Under the Mistletoe – a Christmas Coda to Poacher's Fall

This coda is set in between Poacher’s Fall and Keeper’s Pledge, and takes place a year after the first book. It therefore contains spoilers, and won’t make a lot of sense if you haven’t read Poacher’s Fall!

Under the Mistletoe – Christmas 1923 with Danny and Philip

A year after their first meeting, Danny and Philip revisit old memories

“Mr Costessy, sir?”

Danny looked up from the pheasant coop he was mending, into a round, earnest face. “Aye, Tommy, what is it?”

“Mrs Standish said to tell you you’re wanted up at the house, if you’re not too busy.”

“Then I’d best be going.” Smiling, he stood, and dusted off his trousers. “You run along ahead and tell ’em I’m on my way.”

The lad was small for his age, and Danny reckoned if it came to a race he could beat him hands down, but it wouldn’t do for the new gamekeeper to be caught larking with the gardener’s boy.
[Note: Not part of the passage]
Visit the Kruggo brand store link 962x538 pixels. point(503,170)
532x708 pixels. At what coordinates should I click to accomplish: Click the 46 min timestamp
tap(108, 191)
Then again, wasn’t it Christmas in two days time? Grinning, Danny launched into a run. “Come on, lad,” he urged the startled boy as he raced past. “That the fastest you can run?”

They reached the kitchen garden in a dead heat, owing to Danny taking pity on the boy, whose delighted laughter cut off abruptly at the sight of the lord of the manor himself, Philip Luccombe, awaiting them just by the gate.

Danny’s smile grew broader as he touched his cap for form’s sake. “Afternoon, sir,” he said as the lad sloped off back to his duties.

“Good afternoon, Costessey,” Philip said, echoing his smile. He was well bundled up in greatcoat and muffler, Danny noted with approval, and his breath steamed in the frosty air. “I wondered if you would walk with me? There are, ah, one or two things I wanted to discuss.”

“Oh, aye?”

Colour rose in Philip’s pale cheeks at Danny’s teasing, but he simply nodded, and they strode off briskly.

“And what might be these matters?” Danny asked once they were into the woodlands, a safe distance from the house and garden.

Philip gave a shy smile. “Not yet. Just a little farther.”

Intrigued, Danny let Philip lead him on. The ground was iron-hard under their feet, and although it hadn’t yet snowed, the air was thick with the scent of it. If the world wasn’t white when they woke up tomorrow, Danny would eat his hat. Even the birds and the woodland creatures seemed to be holding their breath in anticipation; the silence out here had a waiting quality about it.

“Here we are,” Philip said in a tone of satisfaction.

Danny looked around him—and laughed. They’d come to a clearing, where stood the old oak tree that had been the source of all the change in his life a year ago. One year to the day, he realised. He looked up at her treacherous branches, bare of leaves but heavy with a round clump of mistletoe, even bigger than the previous year’s crop. “If you’re about to ask me to climb up and fetch you some mistletoe, I’ll be begging to decline. I’ve learned my lesson of that tree.”

“Good Lord, no. I wouldn’t hear of it.” Philip moved closer. “But I thought we might commemorate the anniversary with a kiss.”

Danny’s heart melted. “Aye, that we might,” he said, and pulled his lover gently into his arms.